BRIEF: Recast the listing below, from the line containing "label: Historical Figures" down to and including the line containing "721, 353) label: Click to reveal", as a Markdown table with the columns "No." and "Entry". Number each row, give its line under "Entry", and leave out blank lines.

GIVEN RECORDS:

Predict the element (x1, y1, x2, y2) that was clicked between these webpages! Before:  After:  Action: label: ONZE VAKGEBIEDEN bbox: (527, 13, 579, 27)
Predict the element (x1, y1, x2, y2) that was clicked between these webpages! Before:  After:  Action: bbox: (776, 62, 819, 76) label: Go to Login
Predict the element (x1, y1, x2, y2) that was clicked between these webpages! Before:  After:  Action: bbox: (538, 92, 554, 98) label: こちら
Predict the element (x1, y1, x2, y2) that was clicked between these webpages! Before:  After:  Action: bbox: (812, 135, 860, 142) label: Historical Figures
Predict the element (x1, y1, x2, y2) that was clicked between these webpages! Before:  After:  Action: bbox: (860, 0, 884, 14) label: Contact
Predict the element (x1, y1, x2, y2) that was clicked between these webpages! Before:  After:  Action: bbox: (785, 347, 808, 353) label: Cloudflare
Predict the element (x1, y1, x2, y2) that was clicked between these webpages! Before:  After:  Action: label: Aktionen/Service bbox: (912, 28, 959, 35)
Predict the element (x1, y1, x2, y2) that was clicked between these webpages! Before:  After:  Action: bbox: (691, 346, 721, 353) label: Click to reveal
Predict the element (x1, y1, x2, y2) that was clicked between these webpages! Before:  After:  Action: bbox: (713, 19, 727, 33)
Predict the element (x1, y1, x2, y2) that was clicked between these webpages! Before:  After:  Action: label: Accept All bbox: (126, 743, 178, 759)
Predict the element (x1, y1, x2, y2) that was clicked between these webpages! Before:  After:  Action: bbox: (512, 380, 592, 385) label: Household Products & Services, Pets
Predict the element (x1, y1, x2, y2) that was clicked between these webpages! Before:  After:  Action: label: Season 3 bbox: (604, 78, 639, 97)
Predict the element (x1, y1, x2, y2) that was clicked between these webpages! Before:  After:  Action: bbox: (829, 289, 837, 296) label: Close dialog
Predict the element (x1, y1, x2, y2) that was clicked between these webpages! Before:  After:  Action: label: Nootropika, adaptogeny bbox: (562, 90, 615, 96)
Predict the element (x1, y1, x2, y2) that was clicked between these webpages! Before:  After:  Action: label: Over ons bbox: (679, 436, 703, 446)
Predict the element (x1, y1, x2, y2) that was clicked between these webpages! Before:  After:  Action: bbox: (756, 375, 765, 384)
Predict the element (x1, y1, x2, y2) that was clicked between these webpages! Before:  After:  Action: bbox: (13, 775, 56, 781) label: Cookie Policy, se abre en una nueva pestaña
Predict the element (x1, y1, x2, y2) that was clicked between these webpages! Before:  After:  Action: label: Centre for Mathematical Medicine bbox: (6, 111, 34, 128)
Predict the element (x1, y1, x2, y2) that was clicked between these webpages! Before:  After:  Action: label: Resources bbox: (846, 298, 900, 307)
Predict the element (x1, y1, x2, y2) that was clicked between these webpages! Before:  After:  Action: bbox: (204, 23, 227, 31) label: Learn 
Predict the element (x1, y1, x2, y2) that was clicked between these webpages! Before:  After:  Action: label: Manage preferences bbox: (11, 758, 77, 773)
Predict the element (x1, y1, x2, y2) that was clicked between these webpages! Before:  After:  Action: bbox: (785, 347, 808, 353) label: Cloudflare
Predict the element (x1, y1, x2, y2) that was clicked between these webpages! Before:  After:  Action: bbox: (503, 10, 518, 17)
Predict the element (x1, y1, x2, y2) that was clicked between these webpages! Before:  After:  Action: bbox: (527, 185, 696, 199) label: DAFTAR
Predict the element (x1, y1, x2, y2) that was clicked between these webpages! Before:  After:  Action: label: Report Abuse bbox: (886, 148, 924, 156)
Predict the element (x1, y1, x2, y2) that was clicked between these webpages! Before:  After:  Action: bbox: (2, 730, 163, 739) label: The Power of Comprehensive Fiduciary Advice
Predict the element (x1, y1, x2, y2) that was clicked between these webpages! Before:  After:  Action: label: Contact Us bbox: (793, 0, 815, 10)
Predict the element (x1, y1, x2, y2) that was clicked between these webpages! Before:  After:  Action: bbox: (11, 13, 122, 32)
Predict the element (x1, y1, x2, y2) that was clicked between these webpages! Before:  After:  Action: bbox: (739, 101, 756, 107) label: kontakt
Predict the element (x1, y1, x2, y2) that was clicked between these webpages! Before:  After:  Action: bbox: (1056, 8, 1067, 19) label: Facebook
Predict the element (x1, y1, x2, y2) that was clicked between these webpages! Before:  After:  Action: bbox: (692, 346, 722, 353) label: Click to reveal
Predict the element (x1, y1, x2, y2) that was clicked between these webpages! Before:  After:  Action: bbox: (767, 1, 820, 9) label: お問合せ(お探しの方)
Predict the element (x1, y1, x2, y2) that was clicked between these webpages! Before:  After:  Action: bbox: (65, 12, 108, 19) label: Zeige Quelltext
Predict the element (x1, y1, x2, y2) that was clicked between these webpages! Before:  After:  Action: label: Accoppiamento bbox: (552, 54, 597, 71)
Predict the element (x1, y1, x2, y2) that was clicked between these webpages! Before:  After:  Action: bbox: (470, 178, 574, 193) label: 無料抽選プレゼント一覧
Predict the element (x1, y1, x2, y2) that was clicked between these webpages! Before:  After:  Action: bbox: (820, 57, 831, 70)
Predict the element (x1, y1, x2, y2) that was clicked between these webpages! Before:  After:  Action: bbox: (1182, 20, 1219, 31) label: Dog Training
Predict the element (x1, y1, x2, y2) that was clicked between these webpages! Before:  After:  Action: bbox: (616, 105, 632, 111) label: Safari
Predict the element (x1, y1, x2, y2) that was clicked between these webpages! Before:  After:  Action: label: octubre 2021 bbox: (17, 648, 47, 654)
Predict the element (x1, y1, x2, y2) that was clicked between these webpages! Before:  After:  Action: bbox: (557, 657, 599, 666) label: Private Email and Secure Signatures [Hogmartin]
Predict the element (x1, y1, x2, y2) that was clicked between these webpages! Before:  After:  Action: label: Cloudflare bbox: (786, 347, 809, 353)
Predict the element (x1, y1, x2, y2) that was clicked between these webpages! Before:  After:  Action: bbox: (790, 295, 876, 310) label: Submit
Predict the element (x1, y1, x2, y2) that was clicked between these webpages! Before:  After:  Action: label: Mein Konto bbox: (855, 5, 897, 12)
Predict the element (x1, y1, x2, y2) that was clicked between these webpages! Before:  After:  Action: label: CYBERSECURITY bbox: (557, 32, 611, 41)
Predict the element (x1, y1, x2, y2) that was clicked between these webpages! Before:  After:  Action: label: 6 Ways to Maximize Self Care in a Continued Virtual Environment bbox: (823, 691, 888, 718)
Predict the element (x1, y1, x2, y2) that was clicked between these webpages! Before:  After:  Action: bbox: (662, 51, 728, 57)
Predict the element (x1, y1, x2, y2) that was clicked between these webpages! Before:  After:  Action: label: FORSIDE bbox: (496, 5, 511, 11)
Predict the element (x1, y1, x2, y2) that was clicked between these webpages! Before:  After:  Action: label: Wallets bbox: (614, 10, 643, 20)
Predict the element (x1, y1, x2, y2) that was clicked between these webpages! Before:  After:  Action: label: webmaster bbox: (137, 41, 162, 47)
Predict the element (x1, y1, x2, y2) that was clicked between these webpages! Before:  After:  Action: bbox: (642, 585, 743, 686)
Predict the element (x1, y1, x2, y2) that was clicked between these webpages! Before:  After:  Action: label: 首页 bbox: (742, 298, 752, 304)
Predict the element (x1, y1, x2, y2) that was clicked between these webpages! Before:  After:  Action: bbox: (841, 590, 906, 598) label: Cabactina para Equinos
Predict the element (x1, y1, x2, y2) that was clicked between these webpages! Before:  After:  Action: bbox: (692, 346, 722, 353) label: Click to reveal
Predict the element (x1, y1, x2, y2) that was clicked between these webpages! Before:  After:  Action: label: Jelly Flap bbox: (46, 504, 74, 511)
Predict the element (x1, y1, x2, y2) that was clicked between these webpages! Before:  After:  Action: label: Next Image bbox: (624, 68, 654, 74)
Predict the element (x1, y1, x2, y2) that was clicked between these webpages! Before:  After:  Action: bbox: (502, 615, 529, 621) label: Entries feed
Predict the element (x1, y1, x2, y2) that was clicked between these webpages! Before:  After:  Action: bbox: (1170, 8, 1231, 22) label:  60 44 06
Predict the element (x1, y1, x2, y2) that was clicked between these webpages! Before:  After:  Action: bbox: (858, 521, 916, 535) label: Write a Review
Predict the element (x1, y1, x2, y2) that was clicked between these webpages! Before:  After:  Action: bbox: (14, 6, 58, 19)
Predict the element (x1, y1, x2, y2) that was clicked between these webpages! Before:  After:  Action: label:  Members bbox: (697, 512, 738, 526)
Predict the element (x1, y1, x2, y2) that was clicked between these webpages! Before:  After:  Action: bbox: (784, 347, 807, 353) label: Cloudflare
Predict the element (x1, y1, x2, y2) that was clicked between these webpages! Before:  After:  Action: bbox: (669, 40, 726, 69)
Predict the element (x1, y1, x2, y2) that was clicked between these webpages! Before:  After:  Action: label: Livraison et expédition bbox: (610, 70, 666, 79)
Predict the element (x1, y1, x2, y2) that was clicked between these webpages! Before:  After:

RESULT FOR THIS EXERCISE:
| No. | Entry |
|---|---|
| 1 | Predict the element (x1, y1, x2, y2) that was clicked between these webpages! Before:  After:  Action: bbox: (812, 135, 860, 142) label: Historical Figures |
| 2 | Predict the element (x1, y1, x2, y2) that was clicked between these webpages! Before:  After:  Action: bbox: (860, 0, 884, 14) label: Contact |
| 3 | Predict the element (x1, y1, x2, y2) that was clicked between these webpages! Before:  After:  Action: bbox: (785, 347, 808, 353) label: Cloudflare |
| 4 | Predict the element (x1, y1, x2, y2) that was clicked between these webpages! Before:  After:  Action: label: Aktionen/Service bbox: (912, 28, 959, 35) |
| 5 | Predict the element (x1, y1, x2, y2) that was clicked between these webpages! Before:  After:  Action: bbox: (691, 346, 721, 353) label: Click to reveal |